Cuando ayer se hizo el cocktail de inauguración de este Congreso, me encontré casualmente con un funcionario jerárquico de la UNR. Me preguntó qué hacía y le conté que estaba participando del Primer Congreso de Drogadicción, a lo que él, sonriendo cálidamente me interrogó “¿Vos sos drogadicto?” Haciéndome acordar a otro slogan, típico de la Dictadura del ’76, cuando se decía que “En algo habrá andado” para justificar las torturas y asesinatos. ¿De qué estamos hablando, entonces, cuando nos referimos a cuestiones como “globalización”, “velocidad financiera”, “narcotráfico”, “lavado de dinero”, “consumidores”? Hablamos de un mapa.

Que debemos ser cartógrafos ya lo ha dicho numerosas veces el filósofo Gilles Deleuze, pero ¿qué quiere decir con eso? En un sentido genérico “cartógrafo” es el que dibuja y lee mapas, pero yendo a su etimología encontramos que es el que escribe cartas y que la carta, etimológicamente del griego khártes es la constitución escrita de un Estado o de una organización de Estados, como nuestra Carta Magna o los Protocolos Fundacionales del Mercosur. Escribir, a su vez, es el graphéin dicho en el sentido de grabar, dejar marca, raspar e inscribir. Y como entiendo que existe un mapa molar, una carta fundacional pesada como una piedra que alguien está pensando tallar para América Latina en relación con el tema de la globalización, es que creo un deber realizar una propuesta a todos aquellos que no coincidimos con las prepotencias de los discursos hegemónicos, ni con las doctrinas seguras, ni tampoco con los planes militarizados.

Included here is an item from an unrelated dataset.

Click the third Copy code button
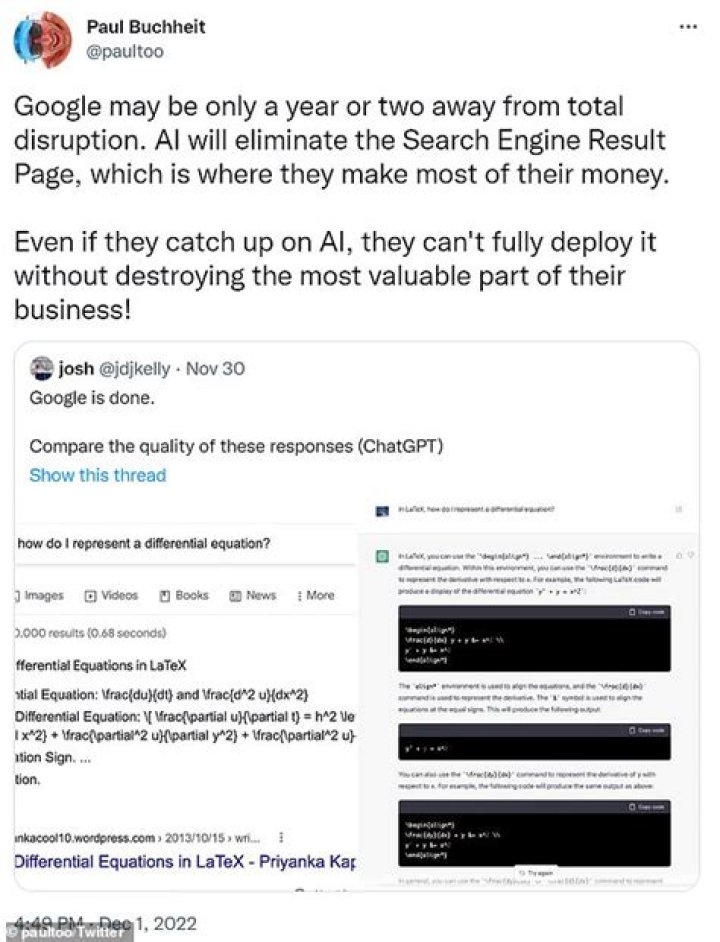The image size is (720, 942). (645, 806)
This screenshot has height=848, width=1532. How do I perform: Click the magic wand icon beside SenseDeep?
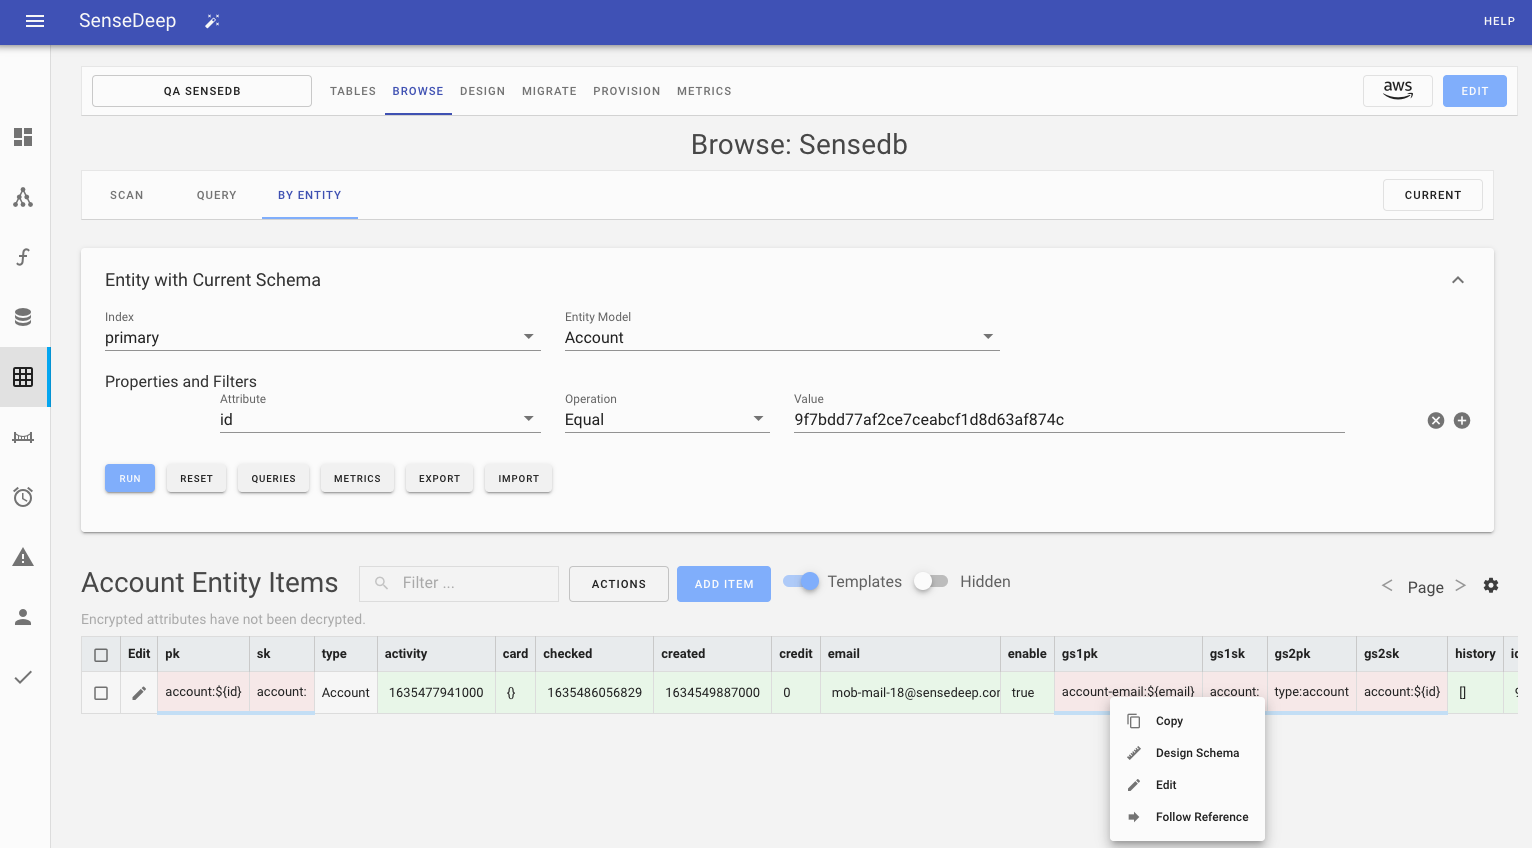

Era chico y me contó mi madre que cuando las tropas de Hitler invadieron Holanda, obligando a los judíos holandeses a portar la Estrella de David, fue la reina de ese momento la que dio el ejemplo de lo que debía hacer todo el pueblo holandés, sin distinciones: usar la misma identificación en toda la ropa, como lo hizo ella misma. Por eso, ¿por qué no identificarnos con los consumidores de drogas? ¿O acaso no somos todos “consumidores” en el capitalismo que nos engloba? Algunos podríamos llevar “cd” como insignia, marcando, a la vez que una consigna de identificación con los consumidores de drogas, el valor otorgado a la cede, un lugar que nos es propio y también a lo que cede, a lo que es flexible, frente a una doctrina castrense (¿castrada?) que se disfraza de moral de hierro, para apañar la voluntad imperial de colonizar nuestro subcontinente. Y eso no se concede.


[1] Dorval Brunelle, Revista “Le Monde Diplomatique” de Abril de 2001, pg. 6.

[2] Eric Calcagno, Revista “Le Monde Diplomatique” de Abril de 2001, pg. 10.

[3] Adriana Rossi, Revista “Le Monde Diplomatique” de Octubre de 2000, pg. 6.

[4] Pierre Conesa, Revista “Le Monde Diplomatique” de Marzo de 2001, pg. 26. 

[5] Luis Bilbao, Revista “Le Monde Diplomatique” de Abril de 2001, pg. 13.

[6] Carlos Gabetta, Revista “Le Monde Diplomatique” de Mayo de 2001, pg. 3.